Ensuite, ceux qui considèraient que cette démarche "anti-tout" était dangereuse, voire populiste, ont pu voir que les messages, certes idéalistes et certes quelque peu romantiques des organisateurs, n'avaient au contraire aucun relent de "tous pourris". Pour être plus précis et reprendre Philippe Geluck (mais qu'est-ce qu'il pouvait bien faire là celui-là... Il y a bientôt un album du Chat qui sort ?), cette manifestation était au contraire très Politique (notez le P majuscule), dans le sens qu'il redonne au citoyen une certaine parole et le droit de dire "dirigeants de ce pays, il faut à présent se remettre de toute urgence au travail et sortir de cette situation".
Enfin, oui, le "message" pouvait sembler diffus, certes. Mais au-delà de la confusion des genres (comme ces quelques manifestants qui arboraient malencontreusement des slogans anti-flamands et n'ont donc rien compris du tout),  ce mouvement spontané, auto-généré, fruit de la génération web et d'une certaine forme de mondialisation de la prise de parole citoyenne, montre clairement que désormais, ce qui se passe dans les rédactions et les bureaux de partis ne suffit plus à berner le citoyen lambda. La société participative est née... Car ceux qui minimisent la portée de 40 ou 50.000 personnes dans la rue sous-estiment dangereusement toutes celles et ceux qui se sont exprimés et n'étaient pas présents : sur Facebook, sur les forums, sur Twitter,... La portée réelle de ce mouvement touche sans doute 200 ou 300.000 personnes... Le jour où cette population trouvera un moyen de traduire ses sentiments dans les urnes, ce mouvement pèsera de tout son poids...


Ce qui m'amène à conclure en abordant ce qui a certainement manqué à cette manifestation : et maintenant, on fait quoi ? Les solutions, vous les voyez où ? Yves Leterme, s'adressant aux jeunes organisateurs aujourd'hui (La Une - JT) leur faisait remarquer que c'était foutrement compliqué une réforme de l'Etat, mais tellement nécessaire pour tous les citoyens. Et qu'une chose était de dire "nu, stop" et l'autre de répondre à la question "quelles solutions proposez vous ?". Une sortie de crise est possible, si l'affrontement stérile entre Communautés laisse enfin la place à une coopération responsable entre régions. Si le fait régional est acté et reconnu pour toutes les régions, en ce compris la région bruxelloise, et les entités régionales responsabilisées au niveau financier et dotées des moyens réels, dans une Belgique fédérale dont on aura au préalable défini  de ce que ces régions souhaitent faire ensemble : les finances, la justice, la sécu, la défense et la sécurité,... 

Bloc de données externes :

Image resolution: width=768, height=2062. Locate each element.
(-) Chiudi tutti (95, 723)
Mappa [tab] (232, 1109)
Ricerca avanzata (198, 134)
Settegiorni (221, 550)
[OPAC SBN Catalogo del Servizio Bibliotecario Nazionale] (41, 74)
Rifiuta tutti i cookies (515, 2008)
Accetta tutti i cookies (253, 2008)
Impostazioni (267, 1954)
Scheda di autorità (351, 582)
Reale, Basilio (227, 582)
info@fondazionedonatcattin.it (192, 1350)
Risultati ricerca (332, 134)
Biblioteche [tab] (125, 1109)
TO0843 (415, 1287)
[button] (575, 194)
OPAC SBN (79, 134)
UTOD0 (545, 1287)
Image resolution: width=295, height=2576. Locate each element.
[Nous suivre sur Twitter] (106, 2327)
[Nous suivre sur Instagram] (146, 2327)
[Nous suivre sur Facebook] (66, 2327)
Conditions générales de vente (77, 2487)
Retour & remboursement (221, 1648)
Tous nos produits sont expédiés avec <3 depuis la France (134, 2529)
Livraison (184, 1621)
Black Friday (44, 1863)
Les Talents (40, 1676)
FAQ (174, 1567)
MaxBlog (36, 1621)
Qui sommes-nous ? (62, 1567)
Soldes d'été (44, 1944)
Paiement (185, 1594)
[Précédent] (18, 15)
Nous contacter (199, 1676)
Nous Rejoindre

Le dernier article d'Alain Maskens, analyse pointue et parfaitement pertinente des actuels blocages, montre la voie, déjà prônée depuis 2009 par ProBruxsel. La solution existe, il faudra le courage et la volonté politique de l'appliquer. Pour Bruxelles, certainement, mais aussi pour l'avenir de ce pays que certains souhaiteraient dépecer sans vergogne. "Eén land, vier regios / Un pays, quatre régions".